As Himba men and woman wear few clothes apart from a loin cloth or goat skinned mini-skirt, they rub their bodies with red ocher and fat to protect themselves from the sun and also gives their appearance a rich red color.

Lately, I've seen a few Himba people in the towns of Namibia, selling their crafts and posing for photographs for tourists. To illustrate the difficulties they face in 'civilization', I'd like to quote from an email I received from a friend who now lives in Holland but who visits Namibia often:

"I find it so sad ...

In all the years I lived in this country, and all the holidays I spent here I never saw a Himba on the streets, now I saw a few ladies in their traditional clothes walking the streets of the capital Windhoek, and here at the coast as well.

Yesterday I was at the supermarket and two of them were asking the lady behind the counter,(in hands and feet language, as their language is totally different too), for some chicken.

She got upset with them as they did not understand that it had to be weighed, ... man what do such people even know about weight, they barter, so they sort of gave up and walked out again ...

My heart broke, my soul ripped, and my brain said, do something, so I bought them some chicken and bread, and went to look for them and gave it to them, plus a little bit of cash.

Man, the young woman was so surprised her eyes nearly fell out of her head, the only way they can earn money is by letting tourists take photos so this was something new - just getting something.

I wished I could speak their language to help them understand this crazy world we live in and what weighing means and how it works ... but I can't, and I don't even know who can help them ..."

Here's the link again to more of Dror Yalon's photos and a few National Geographic Articles.



  1. Great post Graham, just one of many :)..indeed they are very beautiful.
    In my teens I wanted to be an anthropologist, so stories like this are of great interest.

    How unfortunate that the more we learn about indigenous and tribal people, it follows that they are losing their own culture.

  2. Thanks for your kind comments Monica ...

    ... yes, I see the destruction of the culture of the San people especially ... they struggle to integrate in so-called western civilization and most are reduced to poverty and the excessive consumption of alcohol and it's related evils ...

    ... at the same time, with the loss of their traditional living space, their culture and life skills are being lost ... I fear that the San, as a people, will not survive for many more years ...

    i think that the same thing has happened in North America and Australia ...

  3. And in britland to the celts when the romans arrived in 43AD, and to the anglosaxons when the normans called by in 1066. It is, I fear, unavoidable...

  4. Thanks Dave ... yes, is is unavoidable ... nothing is permanent ... evolution, some may call it ...
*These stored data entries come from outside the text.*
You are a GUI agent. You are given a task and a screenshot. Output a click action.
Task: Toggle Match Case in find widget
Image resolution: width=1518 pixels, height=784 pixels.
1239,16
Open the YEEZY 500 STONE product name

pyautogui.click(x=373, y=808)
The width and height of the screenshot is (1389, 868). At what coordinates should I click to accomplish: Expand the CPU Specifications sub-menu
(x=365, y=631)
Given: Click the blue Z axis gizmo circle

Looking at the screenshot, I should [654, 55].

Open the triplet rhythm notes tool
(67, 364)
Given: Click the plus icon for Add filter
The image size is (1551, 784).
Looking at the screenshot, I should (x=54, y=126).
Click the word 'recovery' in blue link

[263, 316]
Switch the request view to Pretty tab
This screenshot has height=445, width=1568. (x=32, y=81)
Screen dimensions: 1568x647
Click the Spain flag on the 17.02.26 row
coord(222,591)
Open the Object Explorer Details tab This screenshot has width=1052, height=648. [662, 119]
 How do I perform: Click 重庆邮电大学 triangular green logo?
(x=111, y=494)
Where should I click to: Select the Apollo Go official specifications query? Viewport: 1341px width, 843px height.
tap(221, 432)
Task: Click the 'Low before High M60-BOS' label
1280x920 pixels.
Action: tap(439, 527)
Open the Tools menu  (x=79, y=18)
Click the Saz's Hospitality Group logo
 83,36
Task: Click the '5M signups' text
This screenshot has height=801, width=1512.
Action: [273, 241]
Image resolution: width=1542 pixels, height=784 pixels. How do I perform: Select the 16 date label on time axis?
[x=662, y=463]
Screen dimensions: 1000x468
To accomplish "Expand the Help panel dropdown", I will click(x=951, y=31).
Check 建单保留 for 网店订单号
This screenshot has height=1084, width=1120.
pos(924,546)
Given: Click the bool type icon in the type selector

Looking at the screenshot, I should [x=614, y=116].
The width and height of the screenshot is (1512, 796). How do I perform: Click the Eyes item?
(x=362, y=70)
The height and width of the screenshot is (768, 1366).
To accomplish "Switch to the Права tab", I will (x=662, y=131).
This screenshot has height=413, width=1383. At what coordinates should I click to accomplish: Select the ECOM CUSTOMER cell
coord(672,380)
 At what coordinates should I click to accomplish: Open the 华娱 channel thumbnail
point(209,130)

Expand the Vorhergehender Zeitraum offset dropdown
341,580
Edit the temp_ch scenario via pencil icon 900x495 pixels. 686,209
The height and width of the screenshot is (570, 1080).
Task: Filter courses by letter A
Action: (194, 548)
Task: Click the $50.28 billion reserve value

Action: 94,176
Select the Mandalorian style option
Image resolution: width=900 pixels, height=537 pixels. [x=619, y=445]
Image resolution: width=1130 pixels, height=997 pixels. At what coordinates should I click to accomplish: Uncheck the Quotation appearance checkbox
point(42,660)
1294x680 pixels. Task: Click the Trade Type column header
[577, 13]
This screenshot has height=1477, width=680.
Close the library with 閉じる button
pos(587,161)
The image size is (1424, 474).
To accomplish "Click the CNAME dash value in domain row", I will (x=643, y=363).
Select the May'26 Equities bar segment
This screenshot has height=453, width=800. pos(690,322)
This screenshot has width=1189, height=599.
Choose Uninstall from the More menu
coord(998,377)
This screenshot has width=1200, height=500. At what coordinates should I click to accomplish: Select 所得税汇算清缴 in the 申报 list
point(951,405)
  5. They are beautiful indeed.

    I remember when I was about four or so, we stopped by the roadside to make a bottle of milk I think for my baby sister, we were approached by the Orang Asli, the indigenous people of Malaysia, and they asked us for food. And we gave them a can of Milo!:)

    It is happening everywhere throughout history. My son highlighted to me recently that the last person of this one tribe of native American had passed away.

    Great post. It is sad and makes you wish you could do something.

  6. Thanks Ocean Girl ...

    Ah yes, the Milo ... :)

    There are many people here who are trying to help (some misguided) and it's an issue I have mixed emotions about ...

    ... while we may rue the loss of a culture and lifestyle their best chance of survival is probably education and integration into mainstream society ...

  7. How long they hold on to their culture is a big question.

  8. Thanks for your visit and comment Keats - yes, I think people in the near future will only read about it ... much has been lost already ...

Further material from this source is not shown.